Compute the square root of a complex number

This is a follow up to a previous question. I solved the equation $z^4 - 6z^2 + 25 = 0$ and I found four answer to be $z = \pm\sqrt{3 \pm 4i}$.

However someone in the comment said that the answer is going to be $2+i$, $2-i$, $-2+i$, $-2-i$. I cannot understand how we can find these roots from the answer that I found. How are we supposed to compute the square root of a complex number?

Hint:

Let $x + yi = \sqrt{a + bi}$. Then $(x+ yi)^2 = a + bi$. Then solve for $x$ and $y$ and you will generally have two sets of values for the square root $ \sqrt{a + bi}$

Example:

Say you want to compute $\sqrt{3 + 4i}$. Then assume the square root is $a + bi$. That is $a + bi = \sqrt{3 + 4i} \implies (a + bi)^2 = (a^2 - b^2) + 2abi = 3 + 4i$. Now solve the equations $ (a^2 - b^2) = 3$ and $2ab = 4$ to find $a$ and $b$.

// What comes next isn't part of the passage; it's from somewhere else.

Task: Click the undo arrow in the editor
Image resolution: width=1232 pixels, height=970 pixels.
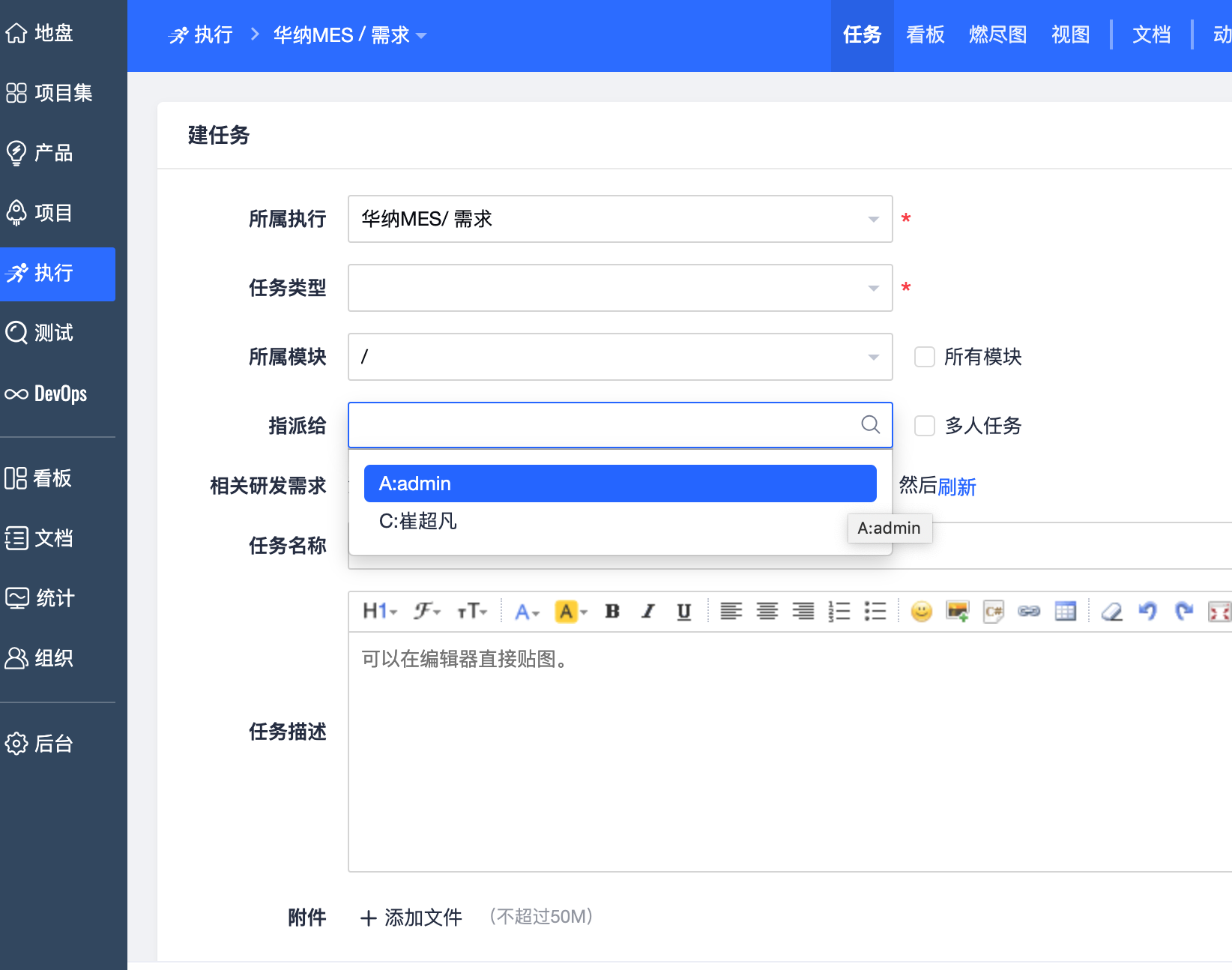Action: pos(1147,612)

Let $$\sqrt{3+4i}=r(\cos\theta+i\sin\theta)$$ for some $r,\theta$. Squaring both sides, and using de Moivre, we get $$3+4i=r^2(\cos2\theta+i\sin2\theta)$$ so $$3=r^2\cos2\theta,\qquad4=r^2\sin2\theta$$ Squaring and adding gives $$25=3^2+4^2=r^4(\cos^22\theta+\sin^22\theta)=r^4$$ so $r=\sqrt5$. Dividing gives $$\tan2\theta=4/3$$ and $\theta=(1/2)\arctan(4/3)$. So, $$\sqrt{3+4i}=\sqrt5(\cos((1/2)\arctan(4/3))+i\sin((1/2)\arctan(4/3)))$$ This isn't exactly what you want, so let's have a look at that arctangent. Recall $$\tan2\theta={2\tan\theta\over1-\tan^2\theta}={2u\over1-u^2}$$ where I introduce the abbreviation $u=\tan\theta$. So, $${2u\over1-u^2}={4\over3}$$ This is $2u^2+3u-2=0$, $u=(-3\pm5)/4$. Let's take the plus sign, $u=1/2=\tan\theta$, so $\cos\theta=2/\sqrt5$, $\sin\theta=1/\sqrt5$. Now $$\sqrt{3+4i}=r(\cos\theta+i\sin\theta)=\sqrt5((2/\sqrt5)+i(1/\sqrt5))=2+i$$ With a little more care, you get the other three solutions.

It would seem de Moivre is not the best way to go, here.